Please transcribe the data that follows exactly, from its first line through the line that contains "Given: Select the Prelude movement name".

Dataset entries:
=-=-=-=-=
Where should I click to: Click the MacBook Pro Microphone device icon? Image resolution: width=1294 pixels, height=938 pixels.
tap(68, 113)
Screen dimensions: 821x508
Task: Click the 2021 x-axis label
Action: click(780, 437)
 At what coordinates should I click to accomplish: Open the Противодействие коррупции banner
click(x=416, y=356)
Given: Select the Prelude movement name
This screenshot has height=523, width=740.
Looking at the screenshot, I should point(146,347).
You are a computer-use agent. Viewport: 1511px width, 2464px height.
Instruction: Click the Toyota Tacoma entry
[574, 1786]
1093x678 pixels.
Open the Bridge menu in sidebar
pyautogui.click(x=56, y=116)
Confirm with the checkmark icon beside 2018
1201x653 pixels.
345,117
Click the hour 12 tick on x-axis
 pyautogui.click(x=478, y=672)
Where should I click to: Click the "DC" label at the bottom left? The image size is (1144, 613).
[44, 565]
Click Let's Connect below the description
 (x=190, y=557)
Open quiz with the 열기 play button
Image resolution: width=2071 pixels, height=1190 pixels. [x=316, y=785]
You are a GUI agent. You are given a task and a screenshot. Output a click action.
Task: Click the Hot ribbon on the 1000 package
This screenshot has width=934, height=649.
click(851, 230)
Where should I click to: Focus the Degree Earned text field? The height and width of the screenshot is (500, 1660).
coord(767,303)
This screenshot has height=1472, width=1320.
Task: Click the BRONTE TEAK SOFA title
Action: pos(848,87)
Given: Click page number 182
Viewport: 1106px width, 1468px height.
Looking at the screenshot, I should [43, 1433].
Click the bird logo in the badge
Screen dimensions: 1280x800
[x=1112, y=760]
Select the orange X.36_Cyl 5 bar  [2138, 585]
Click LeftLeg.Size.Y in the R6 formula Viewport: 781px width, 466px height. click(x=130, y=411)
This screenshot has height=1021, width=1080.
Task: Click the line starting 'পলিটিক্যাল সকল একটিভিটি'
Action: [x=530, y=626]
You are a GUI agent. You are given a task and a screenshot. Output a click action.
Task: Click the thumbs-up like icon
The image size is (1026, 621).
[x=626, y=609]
=-=-=-=-=
SOLUTION FOR THIS EXERCISE:
Where should I click to: Click the MacBook Pro Microphone device icon? Image resolution: width=1294 pixels, height=938 pixels.
tap(68, 113)
Screen dimensions: 821x508
Task: Click the 2021 x-axis label
Action: click(780, 437)
 At what coordinates should I click to accomplish: Open the Противодействие коррупции banner
click(x=416, y=356)
Given: Select the Prelude movement name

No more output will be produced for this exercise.